The year at Fork Union had given his life structure, led by the school’s edicts: organization, discipline and the desire not to fail. They fed into his workout regimen that summer. In many ways, though, the script had already been written for him years before. His father, William, was a fullback at the University of Maryland in the 1950s, until a leg injury suffered in his sophomore year ended his career.
After college, William and his wife, Jackie, settled in College Park, where they had four children: Debbie, Jeff, Wendy and Drew. Although he doted over all four of his children, he passed on his love of sports first to Jeff and then to Drew, often demanding the most from them. The Komlo boys didn’t just toss a ball around. They did wind sprints.

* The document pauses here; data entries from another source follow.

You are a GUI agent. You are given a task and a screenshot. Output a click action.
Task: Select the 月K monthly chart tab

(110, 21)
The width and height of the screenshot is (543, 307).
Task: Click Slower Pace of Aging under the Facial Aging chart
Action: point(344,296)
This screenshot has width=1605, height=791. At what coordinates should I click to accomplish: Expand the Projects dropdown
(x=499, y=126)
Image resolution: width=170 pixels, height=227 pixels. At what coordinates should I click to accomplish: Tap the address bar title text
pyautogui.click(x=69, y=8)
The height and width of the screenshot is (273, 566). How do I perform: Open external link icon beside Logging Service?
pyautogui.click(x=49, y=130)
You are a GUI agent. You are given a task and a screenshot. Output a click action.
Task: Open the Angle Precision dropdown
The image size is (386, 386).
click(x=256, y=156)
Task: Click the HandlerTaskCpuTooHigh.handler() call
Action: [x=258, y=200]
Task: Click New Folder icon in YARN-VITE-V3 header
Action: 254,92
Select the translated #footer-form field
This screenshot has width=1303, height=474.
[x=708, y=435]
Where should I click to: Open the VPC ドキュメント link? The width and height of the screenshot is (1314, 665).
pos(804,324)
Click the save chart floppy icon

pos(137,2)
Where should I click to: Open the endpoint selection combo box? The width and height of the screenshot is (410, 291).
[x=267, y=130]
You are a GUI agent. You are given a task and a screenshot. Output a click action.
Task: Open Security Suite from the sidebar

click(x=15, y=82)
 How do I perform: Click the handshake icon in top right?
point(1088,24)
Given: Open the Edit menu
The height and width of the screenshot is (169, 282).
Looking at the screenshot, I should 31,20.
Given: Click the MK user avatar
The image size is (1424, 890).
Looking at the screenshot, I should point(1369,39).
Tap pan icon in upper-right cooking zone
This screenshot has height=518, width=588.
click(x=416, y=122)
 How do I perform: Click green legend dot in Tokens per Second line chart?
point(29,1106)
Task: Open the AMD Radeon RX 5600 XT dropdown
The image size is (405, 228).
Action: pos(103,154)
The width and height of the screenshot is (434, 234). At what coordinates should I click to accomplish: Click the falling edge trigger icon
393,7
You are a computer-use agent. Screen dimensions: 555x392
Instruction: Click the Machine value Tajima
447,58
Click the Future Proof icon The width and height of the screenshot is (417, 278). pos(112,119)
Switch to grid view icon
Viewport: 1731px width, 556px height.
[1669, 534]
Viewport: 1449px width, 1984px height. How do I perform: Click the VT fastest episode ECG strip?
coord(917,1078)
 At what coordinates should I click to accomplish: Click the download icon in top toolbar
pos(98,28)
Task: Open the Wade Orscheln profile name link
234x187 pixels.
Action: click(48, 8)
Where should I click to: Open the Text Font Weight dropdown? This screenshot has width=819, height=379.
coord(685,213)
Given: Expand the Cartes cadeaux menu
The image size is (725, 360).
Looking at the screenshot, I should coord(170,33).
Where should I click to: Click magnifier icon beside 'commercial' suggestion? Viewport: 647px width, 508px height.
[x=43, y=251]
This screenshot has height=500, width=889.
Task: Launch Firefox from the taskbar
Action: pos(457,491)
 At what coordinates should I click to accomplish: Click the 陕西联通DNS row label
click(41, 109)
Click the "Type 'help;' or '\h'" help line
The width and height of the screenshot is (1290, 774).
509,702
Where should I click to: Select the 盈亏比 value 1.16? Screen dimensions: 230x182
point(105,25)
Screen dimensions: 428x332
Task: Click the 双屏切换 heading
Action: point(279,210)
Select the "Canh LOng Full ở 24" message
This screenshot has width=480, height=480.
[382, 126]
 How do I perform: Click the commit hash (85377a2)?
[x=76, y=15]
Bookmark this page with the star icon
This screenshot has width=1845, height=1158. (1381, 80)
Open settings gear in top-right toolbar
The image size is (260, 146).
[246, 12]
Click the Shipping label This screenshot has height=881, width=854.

They watched game films. They lifted weights until they nearly dropped from exhaustion. They were asked to establish personal goals.
“I felt that, to be successful, you had to run over everyone,” says William Komlo today. “At times, I was more aggressive than other fathers, but I felt that, because of my failure [as a football player], I wanted my boys to be successful.”
Looking back, Drew, now 44, sees his father’s toughness in a positive light. “As Jeff and I shared the common bond of being pushed, we both understood it was never in a mean way. It was never, ‘You should do this,’ but more, ‘You’re going to do it this way,’” says the former Maryland quarterback. “My father’s intensity and teaching was the best thing that ever happened to us. It’s a work ethic that was pushed to the extreme. We translated it to business after our football careers were over. Jeff and I had that personality, that survival instinct, the athlete’s wiring. But sometimes with that, you tend to burn up what it costs to win.”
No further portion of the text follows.